● **TASK**: Format the lines of the data below as a numbered list, skipping any blank lines and leaving the pictures out of your answer.

● **DATA FOR PROCESSING**:

○ ○ ○ ○ ○

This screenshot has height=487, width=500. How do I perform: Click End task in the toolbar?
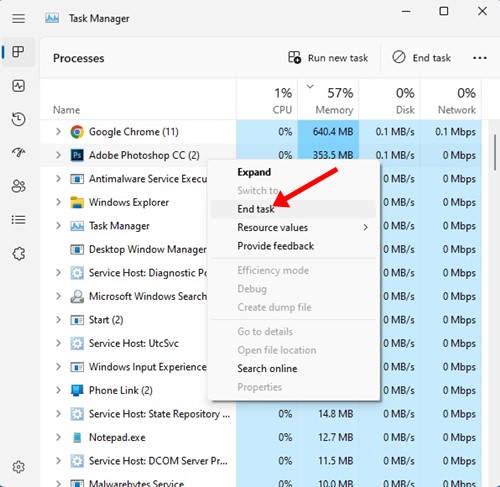point(422,58)
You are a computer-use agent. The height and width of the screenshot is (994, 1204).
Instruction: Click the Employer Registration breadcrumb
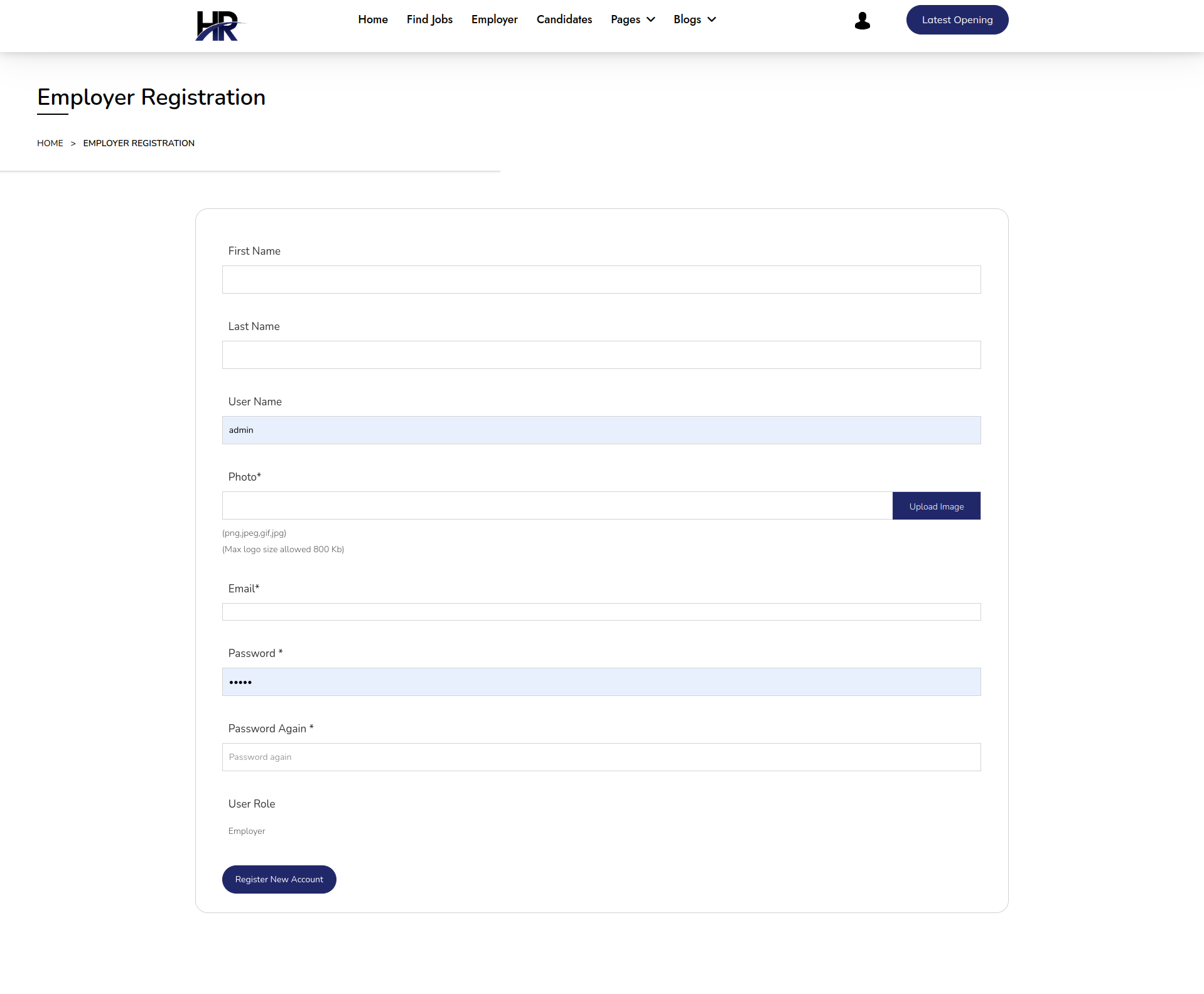(139, 143)
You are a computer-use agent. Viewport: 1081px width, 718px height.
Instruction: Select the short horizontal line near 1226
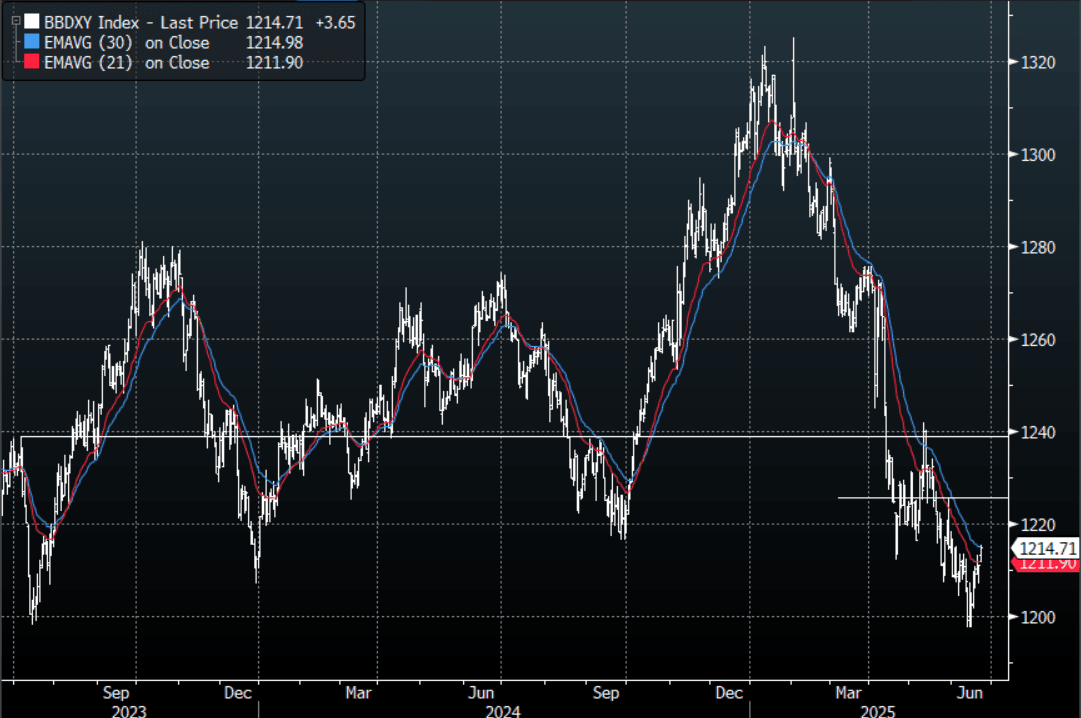[x=920, y=497]
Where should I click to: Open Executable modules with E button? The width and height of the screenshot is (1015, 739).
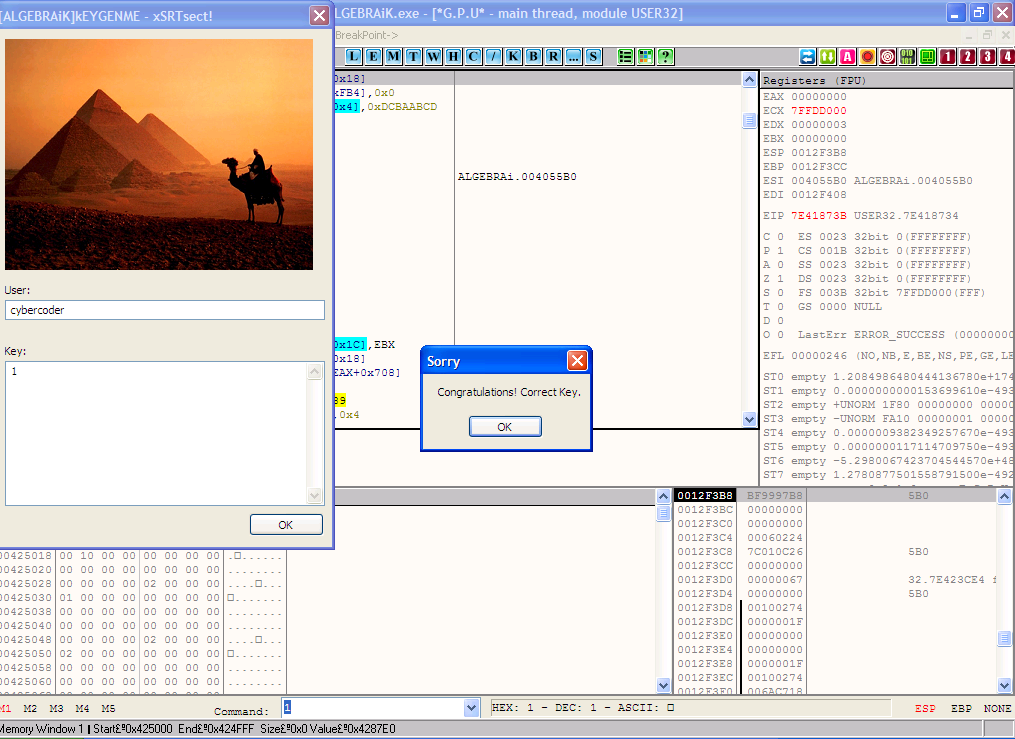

○ ○ ○ ○ ○

● **RESPONSE BELOW**:
1. This screenshot has height=487, width=500. How do I perform: Click End task in the toolbar?
2. point(422,58)
3. You are a computer-use agent. The height and width of the screenshot is (994, 1204).
4. Instruction: Click the Employer Registration breadcrumb
5. (139, 143)
6. You are a computer-use agent. Viewport: 1081px width, 718px height.
7. Instruction: Select the short horizontal line near 1226
8. [x=920, y=497]
9. Where should I click to: Open Executable modules with E button? The width and height of the screenshot is (1015, 739).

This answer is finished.